▶ _Job 1_: Rewrite the records below, swapping each "Element type" for "Element kind" and leaving everything else unchanged. Omit the pictures from your answer.

▶ _Selection_:
Summary: The Dual() function stores both string and numeric representations of a value. “Implied Duals” such as Dates, store only the numeric portion and apply the string mask as needed. In some circumstances such as un-optimized QVD loads, implied duals can get converted to “full duals” using storage unnecessarily.
In QlikView and Qlik Sense you can create a Dual field using the Dual() function such as:
if(ShipDate = OrderDate, Dual('Yes',1), Dual('No', 0)) as SameDayShip
Dual fields have both string and numeric representations and Qlik is smart about using the correct representation based on context.
In a listbox or filter, SameDayShip will show the string values as:
Yes No
We can also write expressions such as:
Sum(SameDayShip)
which will smartly and automatically use the numeric value of SameDayShip.
Internally, the values will be stored in the symbol table like this:
Y | e | s | 1 |
N | o | 0 |
The numeric portion, 1 or 0 in this case, will always occupy 8 bytes. The average symbol length will be 10.5 — (11 + 10) / 2 values. You can display the symbol length by using a tool like Document Analyzer.
What about Date() or Num() fields, which are also Dual fields? When properly scripted, these are what I call “Implied Dual fields”. They have dual behavior, but do not occupy the full dual storage.
Dates are represented as the number of days since Dec 31, 1899. Today’s date (March 12, 2017) number is 42806. A properly optimized date stores only the numeric value and does not store the string value. Instead , the format mask is stored once as an attribute of the field.
Format: M/D/YYYY |
ShipDate |
42804 |
42802 |
42800 |
On demand, when the string representation is required (like in a listbox) the format mask is applied. The symbol length in this case is always 8, only the numeric value.

▶ _Exercise material_:
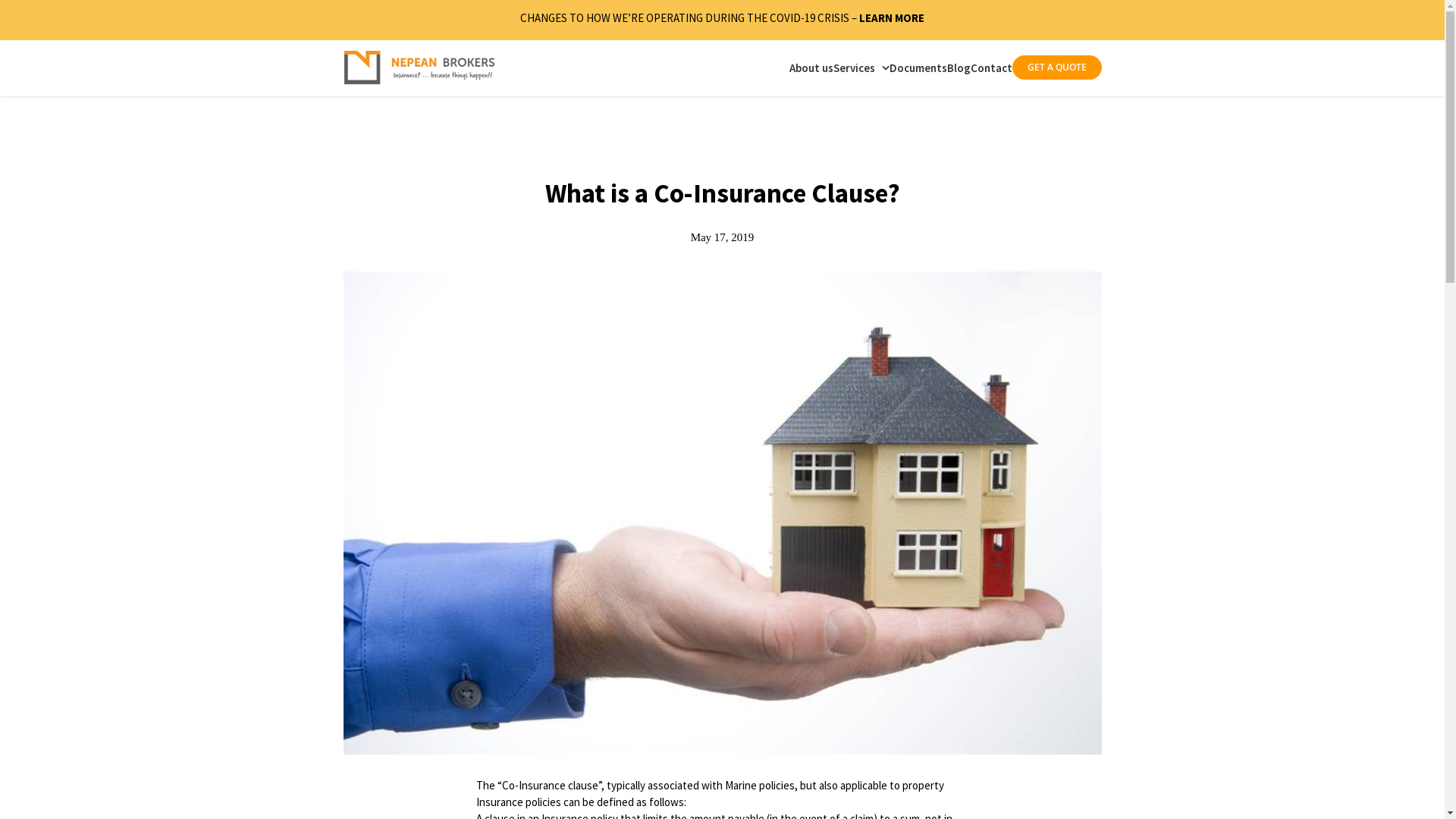
Documents Element type: text (917, 67)
Services Element type: text (860, 67)
Contact Element type: text (991, 67)
GET A QUOTE Element type: text (1056, 67)
About us Element type: text (810, 67)
Blog Element type: text (957, 67)
View Larger Image Element type: text (721, 512)
Given the description of an element on the screen output the (x, y) to click on. 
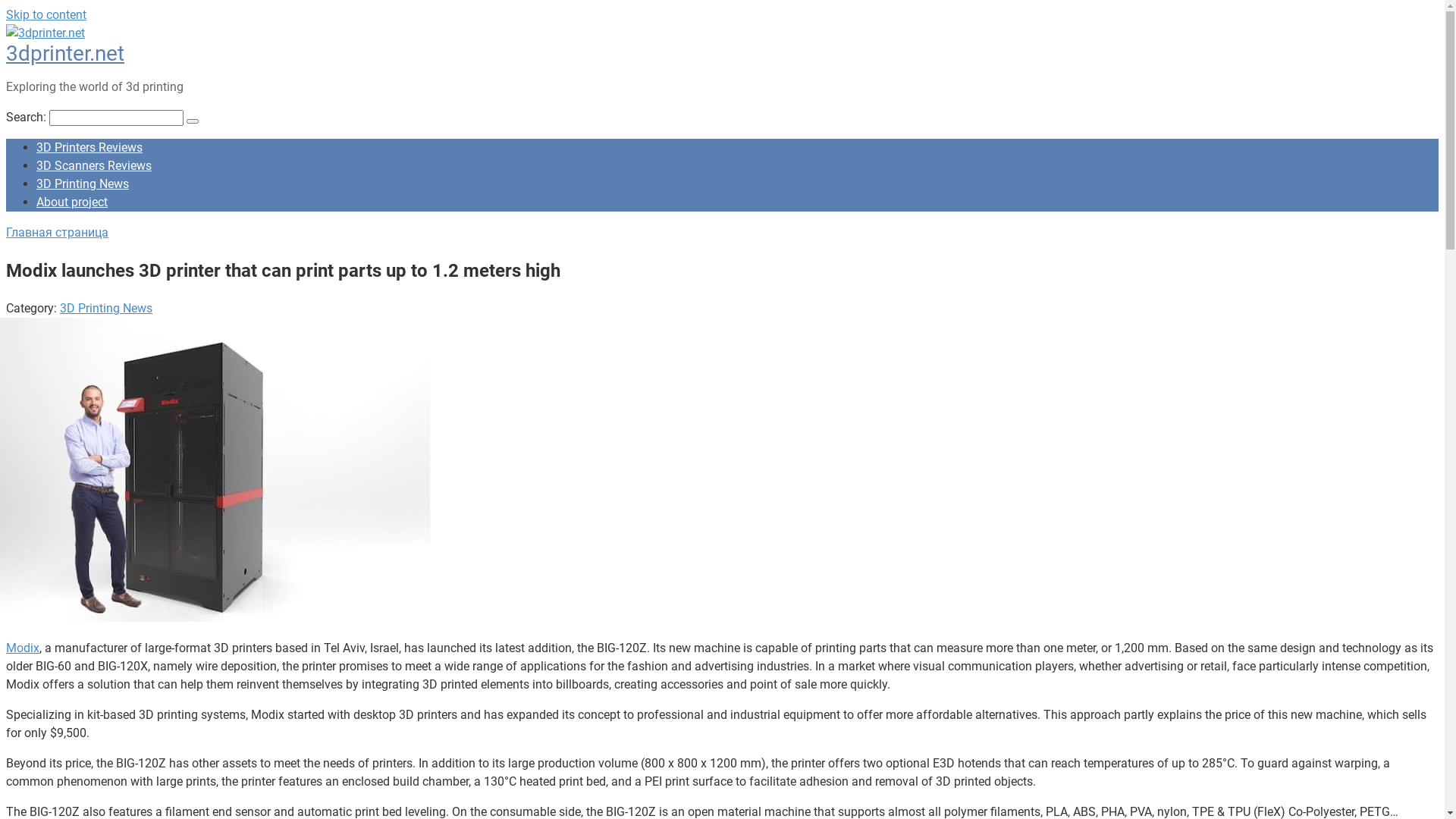
3D Scanners Reviews Element type: text (93, 165)
3D Printing News Element type: text (105, 308)
3D Printers Reviews Element type: text (89, 147)
Modix Element type: text (22, 647)
Skip to content Element type: text (46, 14)
About project Element type: text (71, 201)
3D Printing News Element type: text (82, 183)
3dprinter.net Element type: text (65, 52)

▶ _Job 2_: Write the next part of the text on Qlik dual fields, picking up right after its final sentence.

▶ _Task output 1_:
Documents Element kind: text (917, 67)
Services Element kind: text (860, 67)
Contact Element kind: text (991, 67)
GET A QUOTE Element kind: text (1056, 67)
About us Element kind: text (810, 67)
Blog Element kind: text (957, 67)
View Larger Image Element kind: text (721, 512)
Given the description of an element on the screen output the (x, y) to click on. 
3D Scanners Reviews Element kind: text (93, 165)
3D Printing News Element kind: text (105, 308)
3D Printers Reviews Element kind: text (89, 147)
Modix Element kind: text (22, 647)
Skip to content Element kind: text (46, 14)
About project Element kind: text (71, 201)
3D Printing News Element kind: text (82, 183)
3dprinter.net Element kind: text (65, 52)

▶ _Task output 2_:
Sometimes — such as in an un-optimized QVD load — the field is converted to what I call a “full dual” (like the “SameDayShip ” example) and both the string and numeric values are stored in the symbol table. This can greatly increase the storage used for the symbol table.
3/10/2017 | 42804 |
3/8/2017 | 42802 |
3/6/2017 | 42800 |
An example of an un-optimized load that will create the “full dual” representation:
LOAD DateField FROM Dates.qvd (qvd) Where Year(DateField) >= 2016;
In QlikView, you can “fix” this problem by going into the Document Properties, Number pane and changing the field format from “Mixed” to to “Date” format. QV will immediately release the string storage.
Qlik Sense does not provide a Number Format pane, so you must apply corrections in the script like this:
LOAD Date(Num(DateField)) as DateField FROM Dates.qvd (qvd) Where Year(DateField) >= 2016;
To be fair, this is usually not a big deal for something like Dates, which have a relatively small number of values. It can become more significant with something like Timestamps or other numeric fields that have many unique values.
The “Recommendations” sheet of Document Analyzer identifies these “Numeric Size” opportunities and quantifies the memory savings if you were to apply a correction.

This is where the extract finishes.